**To do:**
Extend the article on toremifene and fracture risk in men receiving androgen deprivation therapy, starting after its final sentence.

The perliminar results of this study has demonstrated that the risk for incurring bone fractures in men on androgen deprivation therapy (ADT) is reduced when the drug toremifene (Acapodene) is administered.
Men, fighting advanced prostate cancer, often receive long-term ADT, which along with other side effects will increase their incidence of osteoporosis, obesity, and cardiovascular complications. Bone loss leads to osteoporosis, bone fracture, pain, hospitalization, immobility all of which will increase medical costs and inflict negative quality of life issues.
Trying to monitor and combat this problem many physicians simply add calcium supplementation along with bone density scans prior to and during therapy with ADT. However, this has had only minimal positive effects. Bisphosphonates such as Zometa® (zolendronic acid) and a new agent, denosumab, are also prescribed to prevent bone loss.
Toremifene is a selective estrogen receptor modulator, similar to tamoxifen (Nolvadex®), which is approved by the U.S. Food and Drug Administration (FDA) for the treatment of advanced breast cancer. Some researchers looking at Toremifene to prevent prostate cancer in men with precancerous growths as well as in evaluating the effects of toremifene on bone and lipid metabolism in men receiving ADT.

(Extracted data entries)
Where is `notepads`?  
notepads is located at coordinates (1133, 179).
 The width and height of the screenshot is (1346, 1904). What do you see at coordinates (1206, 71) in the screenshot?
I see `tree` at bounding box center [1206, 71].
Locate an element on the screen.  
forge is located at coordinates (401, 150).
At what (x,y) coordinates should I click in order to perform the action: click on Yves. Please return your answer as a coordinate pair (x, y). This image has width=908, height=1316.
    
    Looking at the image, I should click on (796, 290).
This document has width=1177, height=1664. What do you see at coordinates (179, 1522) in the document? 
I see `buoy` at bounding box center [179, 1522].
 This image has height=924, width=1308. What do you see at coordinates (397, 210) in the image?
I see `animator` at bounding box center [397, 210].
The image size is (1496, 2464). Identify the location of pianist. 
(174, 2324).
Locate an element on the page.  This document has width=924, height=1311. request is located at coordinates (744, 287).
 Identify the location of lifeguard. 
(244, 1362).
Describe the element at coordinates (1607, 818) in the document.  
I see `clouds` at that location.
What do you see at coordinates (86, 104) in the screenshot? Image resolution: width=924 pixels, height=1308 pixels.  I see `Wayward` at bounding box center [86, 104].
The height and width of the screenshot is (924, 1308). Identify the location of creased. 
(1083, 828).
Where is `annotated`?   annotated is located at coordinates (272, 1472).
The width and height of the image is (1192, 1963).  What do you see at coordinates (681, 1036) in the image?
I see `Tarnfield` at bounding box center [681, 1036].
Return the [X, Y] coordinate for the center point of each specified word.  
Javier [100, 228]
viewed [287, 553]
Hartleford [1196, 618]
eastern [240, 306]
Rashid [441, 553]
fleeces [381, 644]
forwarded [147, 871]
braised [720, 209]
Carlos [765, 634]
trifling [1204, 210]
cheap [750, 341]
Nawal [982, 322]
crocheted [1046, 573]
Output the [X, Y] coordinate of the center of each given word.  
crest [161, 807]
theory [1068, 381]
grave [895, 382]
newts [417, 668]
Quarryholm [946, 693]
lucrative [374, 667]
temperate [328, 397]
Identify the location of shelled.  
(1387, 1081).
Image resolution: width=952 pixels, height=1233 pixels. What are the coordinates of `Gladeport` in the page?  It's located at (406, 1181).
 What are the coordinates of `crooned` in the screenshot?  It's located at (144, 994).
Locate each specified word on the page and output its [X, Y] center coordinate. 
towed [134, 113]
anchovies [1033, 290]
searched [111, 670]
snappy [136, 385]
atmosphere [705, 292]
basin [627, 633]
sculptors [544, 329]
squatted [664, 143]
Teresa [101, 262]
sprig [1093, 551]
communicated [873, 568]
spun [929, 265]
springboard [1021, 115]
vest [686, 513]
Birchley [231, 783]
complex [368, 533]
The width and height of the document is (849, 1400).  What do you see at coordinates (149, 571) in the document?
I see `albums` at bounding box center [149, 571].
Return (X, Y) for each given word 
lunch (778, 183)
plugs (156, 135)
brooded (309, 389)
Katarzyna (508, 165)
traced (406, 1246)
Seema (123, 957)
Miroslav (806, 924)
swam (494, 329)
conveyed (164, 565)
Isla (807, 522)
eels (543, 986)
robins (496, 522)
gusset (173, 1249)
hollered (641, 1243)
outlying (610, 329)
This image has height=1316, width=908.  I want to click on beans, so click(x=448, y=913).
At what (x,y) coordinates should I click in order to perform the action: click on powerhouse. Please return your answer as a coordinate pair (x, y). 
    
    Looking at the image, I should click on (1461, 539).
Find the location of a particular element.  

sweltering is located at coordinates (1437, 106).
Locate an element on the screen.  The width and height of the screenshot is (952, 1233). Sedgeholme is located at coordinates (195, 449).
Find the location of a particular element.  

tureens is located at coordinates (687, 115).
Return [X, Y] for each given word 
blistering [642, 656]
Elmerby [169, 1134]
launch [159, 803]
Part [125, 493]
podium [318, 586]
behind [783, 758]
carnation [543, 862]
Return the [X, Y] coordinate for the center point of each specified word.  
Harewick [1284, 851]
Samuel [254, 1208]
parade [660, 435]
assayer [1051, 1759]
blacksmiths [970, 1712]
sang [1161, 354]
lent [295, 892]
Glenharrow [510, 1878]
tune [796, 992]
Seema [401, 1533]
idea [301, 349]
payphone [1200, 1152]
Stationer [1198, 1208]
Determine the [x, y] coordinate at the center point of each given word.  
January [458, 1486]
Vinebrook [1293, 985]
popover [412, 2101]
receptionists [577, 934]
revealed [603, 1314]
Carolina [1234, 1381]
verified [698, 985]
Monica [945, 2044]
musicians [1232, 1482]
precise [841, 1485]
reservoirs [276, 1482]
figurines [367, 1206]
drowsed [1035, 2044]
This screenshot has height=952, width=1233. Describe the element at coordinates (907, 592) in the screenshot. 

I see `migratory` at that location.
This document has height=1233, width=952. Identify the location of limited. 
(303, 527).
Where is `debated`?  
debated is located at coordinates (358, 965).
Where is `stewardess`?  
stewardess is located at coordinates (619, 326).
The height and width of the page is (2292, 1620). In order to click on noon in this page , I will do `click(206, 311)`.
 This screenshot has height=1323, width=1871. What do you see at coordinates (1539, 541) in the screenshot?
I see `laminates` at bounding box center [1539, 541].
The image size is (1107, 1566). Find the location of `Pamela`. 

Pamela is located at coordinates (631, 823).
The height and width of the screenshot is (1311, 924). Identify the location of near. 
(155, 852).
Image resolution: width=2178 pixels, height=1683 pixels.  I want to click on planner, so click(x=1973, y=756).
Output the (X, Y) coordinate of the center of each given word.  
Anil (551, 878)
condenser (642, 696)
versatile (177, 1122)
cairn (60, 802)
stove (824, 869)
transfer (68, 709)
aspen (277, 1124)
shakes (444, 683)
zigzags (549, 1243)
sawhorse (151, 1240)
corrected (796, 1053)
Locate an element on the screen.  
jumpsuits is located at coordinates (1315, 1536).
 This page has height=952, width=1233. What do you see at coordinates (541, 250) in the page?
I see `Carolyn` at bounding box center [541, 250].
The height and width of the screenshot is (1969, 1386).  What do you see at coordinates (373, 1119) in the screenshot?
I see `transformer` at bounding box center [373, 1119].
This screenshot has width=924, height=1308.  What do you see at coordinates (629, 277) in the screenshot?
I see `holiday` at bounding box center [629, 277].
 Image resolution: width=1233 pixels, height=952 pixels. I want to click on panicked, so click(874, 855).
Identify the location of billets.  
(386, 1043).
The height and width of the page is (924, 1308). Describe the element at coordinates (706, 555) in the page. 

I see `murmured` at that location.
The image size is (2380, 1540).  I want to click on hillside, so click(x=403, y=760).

**Reply:**
This multi-center randomized Phase III trial is being carried out to evaluate the effects of toremifene in men who had received ADT for prostate cancer for at least six months. The expected accrual in this study is 3,000 men.
An interim report of this study was published in the Journal of Urology on January 1, 2008. Data on bone mineralization were reported on 1,392 men receiving toremifene or placebo. It was reported that toremifene significantly increased hip and spine bone mineral density. In another analysis, published in the April 10, 2009 issue of the Journal of Clinical Oncology, data on the effects of toremifene on lipid profiles were published. This study found that toremifene significantly lowered triglycerides, cholesterol, and LDL cholesterol and increased HDL cholesterol. Patients in the placebo group had a significant decrease in HDL cholesterol and significant increases in triglycerides, cholesterol, and LDL cholesterol.
The purpose of the current study was to report the effects of toremifene on bone fractures in men on ADT. This analysis included 1,389 men randomly allocated to receive toremifene or placebo. New vertebral fractures were the primary endpoint, while secondary endpoints were bone mineral density, worsening vertebral fractures, lipid changes, breast pain, hot flashes, and clinical fragility fractures.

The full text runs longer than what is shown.